Small Wonder

The last time I was in an office supply retail store (Staples, Office Depot etc.) was shortly before I took down my consultant’s shingle and beat a client to death with it.

A frequent customer of such establishments, therefore, I am not.

So when New Wife asked me to swing by one and buy a half-dozen plastic clipboards while she was doing the laundry, I obliged with pleasure.  Here’s the item under discussion:

I know, we could just have bought the things from Satan’s Warehouse Amazon, but they were needed urgently, i.e. the next day, so we would have to buy at full retail.  But the price stuck in my mind, because that meant that the clipboards would price out at just over a couple of bucks each.

So I went over to Staples, who had the product not at all, nay even unto other colors.  “Maybe next week?” was the helpful response from the stock clerk of whom I made the request.

No big deal:  this is America, land of choices sufficient to make you puke.  So pausing only to knee the surly peasant in the groin, I went over to Office Depot, literally across the road.

Okay, they didn’t have any blue ones in stock (school uniform color, in case you’re interested).  But they did have clear ones which, when I checked with Herself, were judged “satisfactory” albeit grudgingly.

But no price in the shelf, so I grabbed a passing flunky by the ear and told him to scan the UPC code with his little scanner thingy, which he did after only a little moaning.

Then he told me the price of the piece of plastic with tin clip up top:

Thirteen (13) U.S. dollars… EACH

…and then it was my turn to do the moaning.

Fucking hell.  If a piece of mass-produced-made-in-China shit can cost in-store what can be purchased online at one-sixth of the price, something is wrong somewhere.  It could be the office supply store’s pricing policy, it could be the cost of shipping, it could be that the price was entered into the store’s price file at 10x the intended (that added decimal place matters, you know), it could be any number of things.

Anyway, New Wife was as appalled as I was, the teachers will just have to settle for something other than a blue plastic clipboard, and I’m sure that Office Depot’s fire insurance policy can replace the store… or not, I don’t care.

Because it will be another decade before I bother to set foot inside one of them again.

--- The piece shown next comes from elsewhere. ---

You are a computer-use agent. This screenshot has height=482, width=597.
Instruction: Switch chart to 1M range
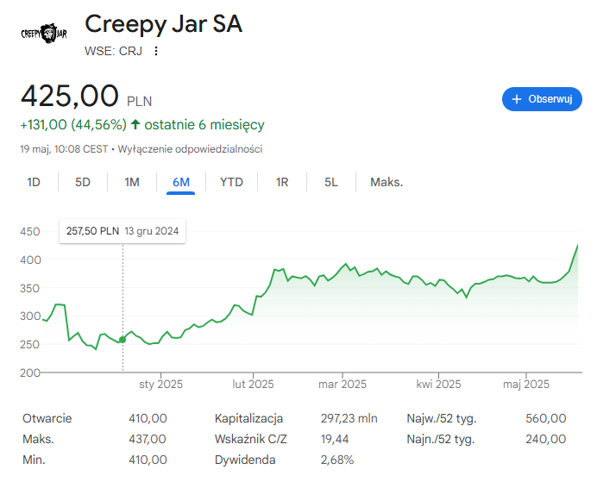(132, 182)
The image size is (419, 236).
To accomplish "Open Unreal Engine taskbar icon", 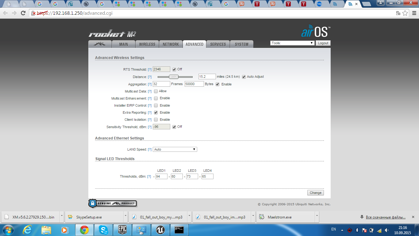I will 160,230.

  1. As another data point … the only reason I visit the “Office” stores anymore is to buy the annual case of printer paper. The last time I was in the store, they wanted $65 !!! They used to have reasonable prices (<$30) on such and you might imagine that low-volume/high-weight would make shipping impractical. You'd be wrong about that. I see that Amazon has free same day delivery for a case at $45. If I order it now, I can have it at my door by 2 p.m. this afternoon and the Amazon guy gets the hernia, instead of me.
    I can't believe the brick-and-mortar office stores still exist.

  2. I went into Staples a couple weeks ago to have them print a pdf file onto 24″ x 36″ paper (floor plan for a building) and was told it would cost $30. For ONE!

    I don’t do much printing any more and just send the pdf files via email to the clients who have their own large scale printers. About 5-8 years ago I had the UPS store print them for $7 each, which was still outrageous but doable.

    Sold my own HP plotter 10 years ago and there have been a few times I wish I hadn’t. Not really. It used 4 ink cartridges at $40 each and I print so infrequently they would dry out. You can’t win.

    Regardless, amazon gets my $125 prime money each year and I get my money’s worth out of it. It’s an hour drive to anywhere around here.

    1. The last time I needed a plotter size print from a PDF, I used the FedEx (ex Kinko’s) store. They have self-service machines at reasonable prices, or at least they did a year or so ago. It’s cheap for B&W and substantially more for color. Gosh, how I miss having a plotter!

  3. I have convinced myself that amazon is no different than Sears and Roebuck & company from days of yore. Their website is the modern equivalent of Sears’ “wishbook” catalog.

    I usually try Staples, Office Max or whatever its called now, and Walmart for office supplies. Otherwise it’s off to Amazon.

    Prices of everything have gotten out of hand. The most expensive vehicle to operate now has become the grocery cart.

    1. Sears is one of the best examples of businesses murdered by stupidity at the top. They dropped their catalog business to concentrate on brick and mortar stores right when internet ordering was getting started!

  4. It may be satan’s warehouse but they are murdering almost every other retailer on all of availability, price and delivery.

    I buy a lot of construction material and have accounts with wholesalers all over town. I always check amazon at the same time I check a wholesaler’s website. Most competitors now match amazon’s price. At least one, Home Depot, also quickly changes the shelf price.

    In the long run Amazon is doing a good job of lowering prices.

  5. I’ve tried like hell to do bidnezz with our local retailers. But as you’ve stated above it’s becoming impossible. Needed to buy radiator hoses, went to the local auto parts chain store, not only did they have to order them, they were $40 apiece. Satan had them for half that, and since I was waiting anyway……

  6. > If a piece of mass-produced-made-in-China shit can cost in-store what can be purchased online at one-sixth of the price

    I needed a clipboard recently (only one) and found this:

    $4 each instead of ~$2, but made in the USA, which should be worth something. It arrived the next day, too.

  7. The Walmart website indicated more reasonable prices, so that’s an option if there’s one near you. Not quite as good as Amazon as far as I saw, but much better than the prices you noted.